$X_n\overset{p}{\rightarrow}0\Leftrightarrow E(g(X_n))\rightarrow0$ for $g(x)=\frac{x^2}{1+x^2}$

Question

If $g(x)=\frac{x^2}{1+x^2}$ then, show that $X_n\overset{p}{\rightarrow}0\Leftrightarrow E(g(X_n))\rightarrow0$.

I haven't been able to go too far with the proof. What I know is: $g(0)=0, |g(x)|\le\frac{1}{2}$ and $g(x)$ is continuous. We have a result that states for continuous $g$, if $X_n\overset{p}{\rightarrow}X$ then $g(X_n)\overset{p}{\rightarrow}g(X)$ and it follows for the "only-if" part that $g(X_n)\overset{p}{\rightarrow}0\Leftrightarrow P(|g(X_n)|>\epsilon)\rightarrow0$. How do I proceed from this? I'm pretty lost with the "if" part too.

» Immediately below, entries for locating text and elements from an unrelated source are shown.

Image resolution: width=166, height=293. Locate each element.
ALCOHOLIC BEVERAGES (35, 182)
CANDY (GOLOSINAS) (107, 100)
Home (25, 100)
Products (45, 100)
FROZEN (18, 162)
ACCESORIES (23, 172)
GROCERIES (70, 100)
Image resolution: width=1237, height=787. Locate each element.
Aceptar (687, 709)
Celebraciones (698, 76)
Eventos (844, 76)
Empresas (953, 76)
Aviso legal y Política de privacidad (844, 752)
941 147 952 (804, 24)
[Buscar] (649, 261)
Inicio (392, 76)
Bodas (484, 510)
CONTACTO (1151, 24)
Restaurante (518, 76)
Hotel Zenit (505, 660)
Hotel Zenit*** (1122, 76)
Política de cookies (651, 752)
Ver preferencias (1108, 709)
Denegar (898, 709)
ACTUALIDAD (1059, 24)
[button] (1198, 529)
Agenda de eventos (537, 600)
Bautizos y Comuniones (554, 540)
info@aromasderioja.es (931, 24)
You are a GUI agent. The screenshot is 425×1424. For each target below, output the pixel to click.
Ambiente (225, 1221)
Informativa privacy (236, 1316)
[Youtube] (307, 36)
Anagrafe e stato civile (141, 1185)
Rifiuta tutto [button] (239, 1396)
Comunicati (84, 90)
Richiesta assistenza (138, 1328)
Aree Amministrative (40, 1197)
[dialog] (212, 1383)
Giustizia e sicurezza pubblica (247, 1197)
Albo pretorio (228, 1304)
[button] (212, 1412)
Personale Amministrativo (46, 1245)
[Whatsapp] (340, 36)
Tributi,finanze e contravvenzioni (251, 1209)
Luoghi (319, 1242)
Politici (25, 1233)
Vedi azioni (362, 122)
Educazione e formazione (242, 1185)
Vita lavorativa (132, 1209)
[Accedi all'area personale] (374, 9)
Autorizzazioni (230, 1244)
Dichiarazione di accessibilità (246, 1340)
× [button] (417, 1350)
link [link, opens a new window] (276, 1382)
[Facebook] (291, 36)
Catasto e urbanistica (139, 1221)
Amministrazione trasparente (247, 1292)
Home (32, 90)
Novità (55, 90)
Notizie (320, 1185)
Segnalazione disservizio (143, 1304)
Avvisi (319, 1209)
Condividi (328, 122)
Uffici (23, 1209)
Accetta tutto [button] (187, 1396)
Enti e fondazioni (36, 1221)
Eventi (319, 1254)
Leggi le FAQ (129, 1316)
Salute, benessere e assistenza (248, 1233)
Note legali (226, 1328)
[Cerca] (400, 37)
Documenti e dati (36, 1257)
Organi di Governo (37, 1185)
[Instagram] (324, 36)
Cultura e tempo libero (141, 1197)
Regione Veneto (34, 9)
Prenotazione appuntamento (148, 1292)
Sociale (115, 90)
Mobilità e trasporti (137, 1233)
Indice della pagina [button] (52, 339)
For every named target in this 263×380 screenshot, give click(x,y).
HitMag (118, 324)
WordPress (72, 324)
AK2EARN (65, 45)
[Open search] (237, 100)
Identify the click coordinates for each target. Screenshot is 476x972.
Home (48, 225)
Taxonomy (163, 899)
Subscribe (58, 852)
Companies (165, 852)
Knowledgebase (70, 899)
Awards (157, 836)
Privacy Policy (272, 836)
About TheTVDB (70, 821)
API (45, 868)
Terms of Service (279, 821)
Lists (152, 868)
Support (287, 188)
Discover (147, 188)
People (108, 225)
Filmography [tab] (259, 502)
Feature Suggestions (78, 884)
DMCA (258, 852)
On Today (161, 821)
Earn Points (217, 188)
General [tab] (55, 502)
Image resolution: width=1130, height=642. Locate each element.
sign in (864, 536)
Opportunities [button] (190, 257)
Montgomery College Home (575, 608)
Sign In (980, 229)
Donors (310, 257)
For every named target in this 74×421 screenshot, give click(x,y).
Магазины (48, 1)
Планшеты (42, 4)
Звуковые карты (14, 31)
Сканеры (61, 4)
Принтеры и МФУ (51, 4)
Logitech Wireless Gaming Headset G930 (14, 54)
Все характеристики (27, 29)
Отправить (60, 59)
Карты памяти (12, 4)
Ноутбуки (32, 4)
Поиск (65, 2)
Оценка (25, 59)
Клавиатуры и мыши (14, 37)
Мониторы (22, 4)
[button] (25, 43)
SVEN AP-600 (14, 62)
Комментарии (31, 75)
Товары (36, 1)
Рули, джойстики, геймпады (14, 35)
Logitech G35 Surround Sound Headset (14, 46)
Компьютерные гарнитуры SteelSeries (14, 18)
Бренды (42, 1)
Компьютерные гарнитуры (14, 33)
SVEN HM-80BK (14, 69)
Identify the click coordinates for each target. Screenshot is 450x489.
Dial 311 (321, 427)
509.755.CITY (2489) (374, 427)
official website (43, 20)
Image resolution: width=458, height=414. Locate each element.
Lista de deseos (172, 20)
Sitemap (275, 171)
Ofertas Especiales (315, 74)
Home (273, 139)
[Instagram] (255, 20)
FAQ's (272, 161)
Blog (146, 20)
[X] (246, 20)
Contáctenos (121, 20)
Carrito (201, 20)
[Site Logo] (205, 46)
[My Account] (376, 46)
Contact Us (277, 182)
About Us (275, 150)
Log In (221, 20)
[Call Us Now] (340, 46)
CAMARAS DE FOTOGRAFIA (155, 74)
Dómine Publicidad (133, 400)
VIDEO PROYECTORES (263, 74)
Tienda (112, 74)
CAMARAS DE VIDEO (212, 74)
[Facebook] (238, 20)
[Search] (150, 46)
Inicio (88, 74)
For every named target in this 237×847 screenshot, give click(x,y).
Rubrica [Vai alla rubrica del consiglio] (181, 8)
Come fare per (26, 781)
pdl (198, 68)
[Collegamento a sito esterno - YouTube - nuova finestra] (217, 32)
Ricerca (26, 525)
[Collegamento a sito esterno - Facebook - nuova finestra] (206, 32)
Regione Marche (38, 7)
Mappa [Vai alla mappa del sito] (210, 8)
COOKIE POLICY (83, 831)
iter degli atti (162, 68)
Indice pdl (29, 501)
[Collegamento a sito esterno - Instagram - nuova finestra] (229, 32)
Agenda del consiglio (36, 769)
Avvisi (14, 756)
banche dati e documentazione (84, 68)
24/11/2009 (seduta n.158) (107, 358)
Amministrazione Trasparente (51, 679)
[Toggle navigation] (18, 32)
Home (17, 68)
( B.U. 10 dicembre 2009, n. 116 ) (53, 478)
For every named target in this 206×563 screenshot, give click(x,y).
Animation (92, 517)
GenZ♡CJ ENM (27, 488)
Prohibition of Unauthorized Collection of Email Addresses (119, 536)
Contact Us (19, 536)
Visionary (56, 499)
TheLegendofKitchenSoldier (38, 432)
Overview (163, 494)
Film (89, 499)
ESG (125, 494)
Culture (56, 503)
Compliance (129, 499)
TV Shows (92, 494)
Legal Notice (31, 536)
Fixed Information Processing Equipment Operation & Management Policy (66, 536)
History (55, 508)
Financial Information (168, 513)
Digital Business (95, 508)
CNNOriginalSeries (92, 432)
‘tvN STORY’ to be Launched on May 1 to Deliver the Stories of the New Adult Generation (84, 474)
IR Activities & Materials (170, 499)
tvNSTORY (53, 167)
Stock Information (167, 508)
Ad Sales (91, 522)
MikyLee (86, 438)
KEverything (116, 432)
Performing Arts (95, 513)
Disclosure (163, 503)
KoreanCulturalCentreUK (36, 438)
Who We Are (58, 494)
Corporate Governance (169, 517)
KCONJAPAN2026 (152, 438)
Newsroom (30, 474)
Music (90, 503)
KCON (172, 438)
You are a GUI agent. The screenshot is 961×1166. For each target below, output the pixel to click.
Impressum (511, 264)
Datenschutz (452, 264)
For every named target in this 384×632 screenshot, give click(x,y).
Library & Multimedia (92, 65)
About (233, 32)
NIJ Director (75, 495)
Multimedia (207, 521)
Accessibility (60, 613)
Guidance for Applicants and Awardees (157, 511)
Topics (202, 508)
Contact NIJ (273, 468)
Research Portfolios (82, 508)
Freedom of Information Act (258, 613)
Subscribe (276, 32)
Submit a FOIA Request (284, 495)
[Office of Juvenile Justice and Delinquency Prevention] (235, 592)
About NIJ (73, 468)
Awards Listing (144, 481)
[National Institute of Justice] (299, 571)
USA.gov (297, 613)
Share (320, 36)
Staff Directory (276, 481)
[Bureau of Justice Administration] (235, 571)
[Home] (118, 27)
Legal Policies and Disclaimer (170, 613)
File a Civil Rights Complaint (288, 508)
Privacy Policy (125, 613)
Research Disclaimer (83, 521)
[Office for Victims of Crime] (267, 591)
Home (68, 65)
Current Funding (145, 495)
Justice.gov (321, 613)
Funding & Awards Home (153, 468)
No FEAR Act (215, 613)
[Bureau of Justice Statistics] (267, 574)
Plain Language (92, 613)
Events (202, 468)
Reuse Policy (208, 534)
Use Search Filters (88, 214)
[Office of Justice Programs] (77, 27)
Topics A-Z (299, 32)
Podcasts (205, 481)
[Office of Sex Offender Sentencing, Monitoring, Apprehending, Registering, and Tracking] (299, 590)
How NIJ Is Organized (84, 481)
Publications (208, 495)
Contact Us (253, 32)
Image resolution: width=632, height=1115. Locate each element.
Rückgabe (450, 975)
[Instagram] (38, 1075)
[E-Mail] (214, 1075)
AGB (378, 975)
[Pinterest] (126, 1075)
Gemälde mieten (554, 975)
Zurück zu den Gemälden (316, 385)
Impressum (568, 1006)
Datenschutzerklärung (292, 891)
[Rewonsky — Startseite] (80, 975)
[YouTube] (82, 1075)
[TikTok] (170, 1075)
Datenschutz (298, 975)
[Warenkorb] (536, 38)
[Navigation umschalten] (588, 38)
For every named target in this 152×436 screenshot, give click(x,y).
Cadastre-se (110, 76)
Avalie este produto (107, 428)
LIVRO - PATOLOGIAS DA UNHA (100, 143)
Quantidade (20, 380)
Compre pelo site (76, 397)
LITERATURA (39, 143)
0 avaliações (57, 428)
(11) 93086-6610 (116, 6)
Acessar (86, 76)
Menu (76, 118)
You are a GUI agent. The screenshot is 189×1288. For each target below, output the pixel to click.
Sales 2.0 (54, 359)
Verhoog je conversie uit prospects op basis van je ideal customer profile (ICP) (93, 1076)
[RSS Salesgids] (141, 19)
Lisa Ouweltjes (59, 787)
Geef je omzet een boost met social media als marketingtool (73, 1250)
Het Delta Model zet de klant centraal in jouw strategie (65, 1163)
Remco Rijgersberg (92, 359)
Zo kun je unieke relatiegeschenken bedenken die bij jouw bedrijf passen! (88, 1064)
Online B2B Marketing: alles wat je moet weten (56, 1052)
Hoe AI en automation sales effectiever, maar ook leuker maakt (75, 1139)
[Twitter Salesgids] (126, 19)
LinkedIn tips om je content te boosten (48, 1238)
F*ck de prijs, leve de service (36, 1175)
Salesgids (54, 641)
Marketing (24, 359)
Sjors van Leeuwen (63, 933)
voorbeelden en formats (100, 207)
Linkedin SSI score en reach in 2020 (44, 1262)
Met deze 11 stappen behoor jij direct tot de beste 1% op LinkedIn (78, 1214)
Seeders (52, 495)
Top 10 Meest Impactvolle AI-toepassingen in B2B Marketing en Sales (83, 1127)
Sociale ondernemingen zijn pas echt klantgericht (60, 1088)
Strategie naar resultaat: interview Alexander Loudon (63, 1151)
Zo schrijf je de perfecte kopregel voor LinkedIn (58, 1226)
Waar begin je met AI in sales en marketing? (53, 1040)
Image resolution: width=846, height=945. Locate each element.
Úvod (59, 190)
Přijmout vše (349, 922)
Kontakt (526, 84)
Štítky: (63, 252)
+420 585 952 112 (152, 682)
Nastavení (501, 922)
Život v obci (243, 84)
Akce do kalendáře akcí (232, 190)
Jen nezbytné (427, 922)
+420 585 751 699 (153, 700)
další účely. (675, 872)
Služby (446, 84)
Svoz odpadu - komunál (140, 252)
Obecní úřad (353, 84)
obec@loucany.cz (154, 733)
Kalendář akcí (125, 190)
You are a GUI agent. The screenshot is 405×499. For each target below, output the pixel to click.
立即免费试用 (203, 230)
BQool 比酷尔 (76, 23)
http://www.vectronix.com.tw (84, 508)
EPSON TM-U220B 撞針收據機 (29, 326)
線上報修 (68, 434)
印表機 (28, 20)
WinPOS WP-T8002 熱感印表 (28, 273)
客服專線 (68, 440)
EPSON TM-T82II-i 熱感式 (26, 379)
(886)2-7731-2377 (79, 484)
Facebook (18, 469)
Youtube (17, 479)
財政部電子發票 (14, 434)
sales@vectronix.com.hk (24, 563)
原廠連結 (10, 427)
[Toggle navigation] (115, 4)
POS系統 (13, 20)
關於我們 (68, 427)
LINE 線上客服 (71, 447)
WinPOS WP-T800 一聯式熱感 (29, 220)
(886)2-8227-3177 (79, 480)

I don't see much use for the fact that $g(x)$ is bounded as $E(g(X_n))\le\frac{1}{2}$ doesn't get me anywhere. To show that $E(g(X_n))\le\epsilon$ for large enough $n$ for any $\epsilon$, what can I possibly do?

Help would be appreciated!

Answer 1

A hint for the 'only-if' part: you can write for every $\epsilon$ $$E[g(X_n)] = E[g(X_n)I(g(X_n)>\epsilon)] + E[g(X_n)I(g(X_n)<\epsilon)] \le P(g(X_n)>\epsilon) + \epsilon$$ since $0\le g(x)\le 1$ for every $x$.

A hint for the 'if' part: Since $g$ is increasing, and $g(|x|)=g(x)$, we have for every $\epsilon$ $$P(|X_n|>\epsilon) \le P(g(|X_n|)>g(\epsilon))=P(g(X_n)>g(\epsilon)).$$

Answer 2

Direct part

First proof: Convergence in probability implies convergence in distribution and $g$ is a bounded continuous function. Hence, $Eg(X_n) \to Eg(0)=0$.

Second proof. DCT holds with convergence in probability in place of a.e. convergence. Since g(X_n) is dominated by $1$ the conclusion follows.

For the converse part use the fact that $g(X_n) \to 0$ in probability and $|X_n|>\epsilon$ implies $g(X_n) >\frac {\epsilon^{2}}{1+\epsilon^{2}}$.